Data records>
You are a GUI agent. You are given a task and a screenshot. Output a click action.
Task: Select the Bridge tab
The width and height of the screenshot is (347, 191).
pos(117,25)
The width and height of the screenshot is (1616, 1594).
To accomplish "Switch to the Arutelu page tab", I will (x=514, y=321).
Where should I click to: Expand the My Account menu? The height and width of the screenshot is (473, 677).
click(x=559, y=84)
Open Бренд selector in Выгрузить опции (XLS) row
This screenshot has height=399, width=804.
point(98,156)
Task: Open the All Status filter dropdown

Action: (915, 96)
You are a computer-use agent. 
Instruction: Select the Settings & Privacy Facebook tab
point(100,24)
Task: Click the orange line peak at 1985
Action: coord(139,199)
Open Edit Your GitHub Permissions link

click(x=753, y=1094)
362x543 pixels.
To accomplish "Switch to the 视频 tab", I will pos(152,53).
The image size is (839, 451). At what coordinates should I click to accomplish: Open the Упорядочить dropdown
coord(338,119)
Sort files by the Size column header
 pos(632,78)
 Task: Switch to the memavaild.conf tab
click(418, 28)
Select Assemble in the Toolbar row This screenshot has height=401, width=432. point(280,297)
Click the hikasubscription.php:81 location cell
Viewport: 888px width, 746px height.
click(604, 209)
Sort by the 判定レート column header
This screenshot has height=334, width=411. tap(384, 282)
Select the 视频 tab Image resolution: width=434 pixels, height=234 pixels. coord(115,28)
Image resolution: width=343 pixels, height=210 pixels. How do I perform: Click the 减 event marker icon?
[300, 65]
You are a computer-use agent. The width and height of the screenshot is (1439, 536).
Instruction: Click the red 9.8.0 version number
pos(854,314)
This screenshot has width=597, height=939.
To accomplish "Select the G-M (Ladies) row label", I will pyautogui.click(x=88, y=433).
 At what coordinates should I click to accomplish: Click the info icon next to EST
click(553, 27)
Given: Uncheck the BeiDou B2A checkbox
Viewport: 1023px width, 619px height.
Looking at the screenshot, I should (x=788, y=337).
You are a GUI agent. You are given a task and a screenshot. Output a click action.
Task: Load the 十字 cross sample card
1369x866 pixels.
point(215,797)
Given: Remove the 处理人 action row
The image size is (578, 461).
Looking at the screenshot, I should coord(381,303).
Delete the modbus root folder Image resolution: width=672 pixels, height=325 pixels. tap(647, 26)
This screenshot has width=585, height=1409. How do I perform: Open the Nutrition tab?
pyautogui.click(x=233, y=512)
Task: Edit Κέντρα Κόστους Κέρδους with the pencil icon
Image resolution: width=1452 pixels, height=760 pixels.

Directions>
Find every line in the records that uses the string "will", then copy it.

Task response>
To accomplish "Switch to the Arutelu page tab", I will (x=514, y=321).
To accomplish "Switch to the 视频 tab", I will pos(152,53).
To accomplish "Select the G-M (Ladies) row label", I will pyautogui.click(x=88, y=433).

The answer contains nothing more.